◆ PROMPT
Lines in the listing below may contain the string "agent". Say how many do, giving only the number.

*** EXCERPTED RECORDS

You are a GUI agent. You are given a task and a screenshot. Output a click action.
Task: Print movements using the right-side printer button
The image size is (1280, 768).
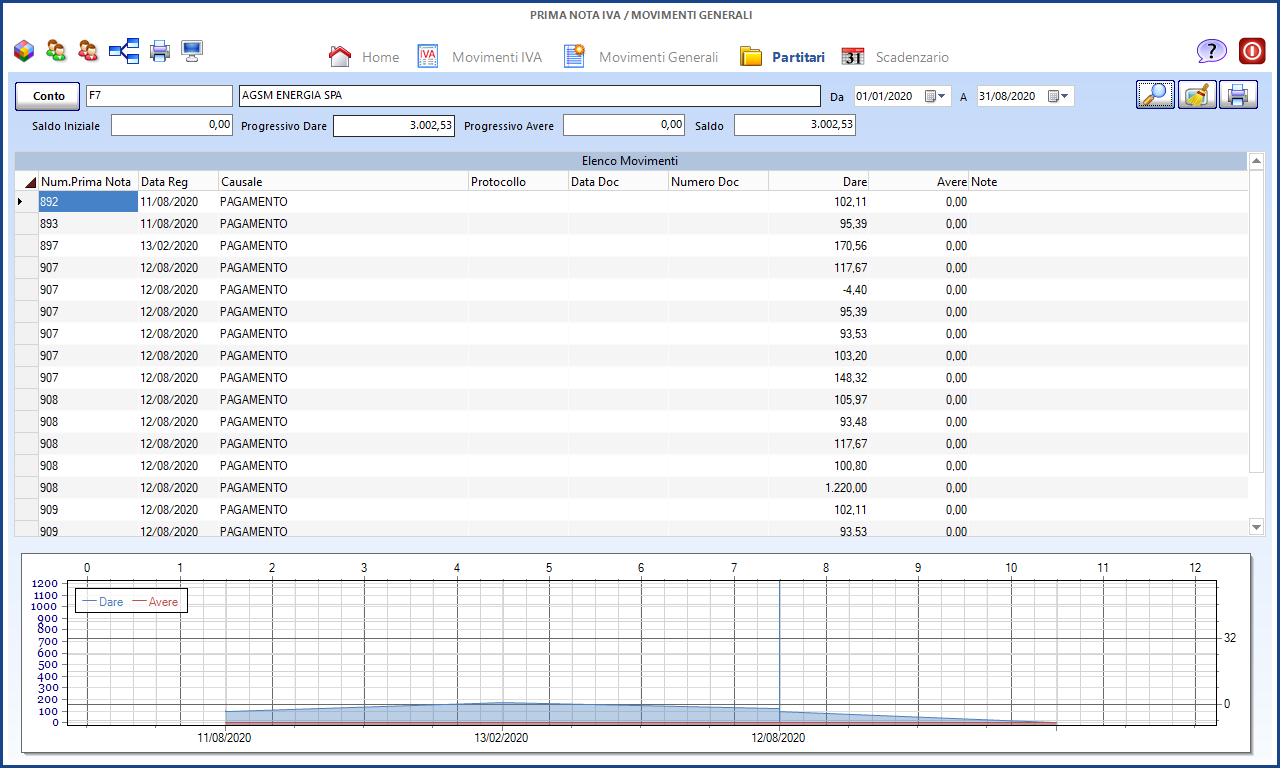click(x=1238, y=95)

******
*** EXCERPTED RECORDS

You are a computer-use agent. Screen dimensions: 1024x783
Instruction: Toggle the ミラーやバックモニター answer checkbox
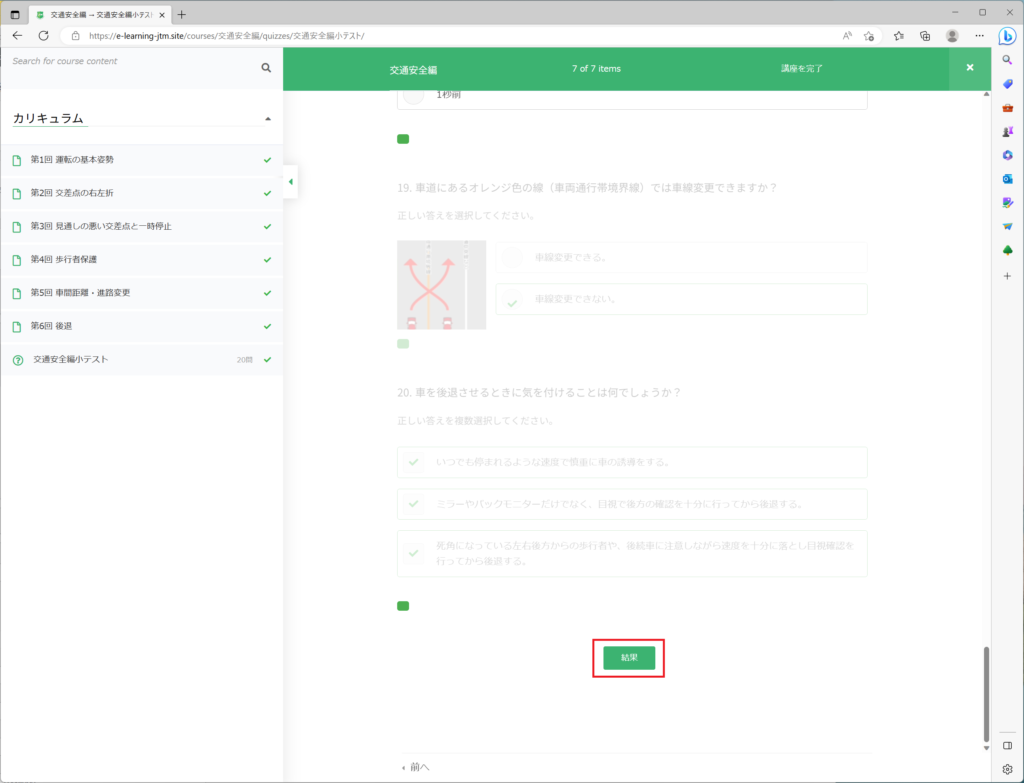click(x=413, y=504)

******

◆ FINISHED EXERCISE
2